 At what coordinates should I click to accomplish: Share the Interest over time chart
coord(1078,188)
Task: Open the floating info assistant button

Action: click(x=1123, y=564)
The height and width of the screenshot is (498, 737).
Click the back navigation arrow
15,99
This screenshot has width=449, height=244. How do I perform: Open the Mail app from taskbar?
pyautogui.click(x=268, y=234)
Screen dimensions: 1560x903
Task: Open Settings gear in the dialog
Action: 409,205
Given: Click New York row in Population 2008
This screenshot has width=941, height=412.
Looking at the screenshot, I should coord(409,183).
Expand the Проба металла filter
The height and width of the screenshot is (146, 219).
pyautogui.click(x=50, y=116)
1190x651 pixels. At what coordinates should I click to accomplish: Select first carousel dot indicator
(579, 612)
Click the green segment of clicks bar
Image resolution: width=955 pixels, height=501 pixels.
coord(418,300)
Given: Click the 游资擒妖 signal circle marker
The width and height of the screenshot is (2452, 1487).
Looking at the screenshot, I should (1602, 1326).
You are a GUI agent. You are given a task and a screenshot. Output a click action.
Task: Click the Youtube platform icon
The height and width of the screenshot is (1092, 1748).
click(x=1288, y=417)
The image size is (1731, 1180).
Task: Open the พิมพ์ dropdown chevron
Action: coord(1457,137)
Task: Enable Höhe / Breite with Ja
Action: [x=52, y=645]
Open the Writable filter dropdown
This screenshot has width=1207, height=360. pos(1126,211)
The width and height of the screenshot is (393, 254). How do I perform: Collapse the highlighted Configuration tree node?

**Exercise aim**
Put the records, from the line containing "1190x651 pixels. At" through the end of the records, into a numbered list with blank lines left out.

**Answer to this problem**
1. 1190x651 pixels. At what coordinates should I click to accomplish: Select first carousel dot indicator
2. (579, 612)
3. Click the green segment of clicks bar
4. Image resolution: width=955 pixels, height=501 pixels.
5. coord(418,300)
6. Given: Click the 游资擒妖 signal circle marker
7. The width and height of the screenshot is (2452, 1487).
8. Looking at the screenshot, I should (1602, 1326).
9. You are a GUI agent. You are given a task and a screenshot. Output a click action.
10. Task: Click the Youtube platform icon
11. The height and width of the screenshot is (1092, 1748).
12. click(x=1288, y=417)
13. The image size is (1731, 1180).
14. Task: Open the พิมพ์ dropdown chevron
15. Action: coord(1457,137)
16. Task: Enable Höhe / Breite with Ja
17. Action: [x=52, y=645]
18. Open the Writable filter dropdown
19. This screenshot has width=1207, height=360. pos(1126,211)
20. The width and height of the screenshot is (393, 254). How do I perform: Collapse the highlighted Configuration tree node?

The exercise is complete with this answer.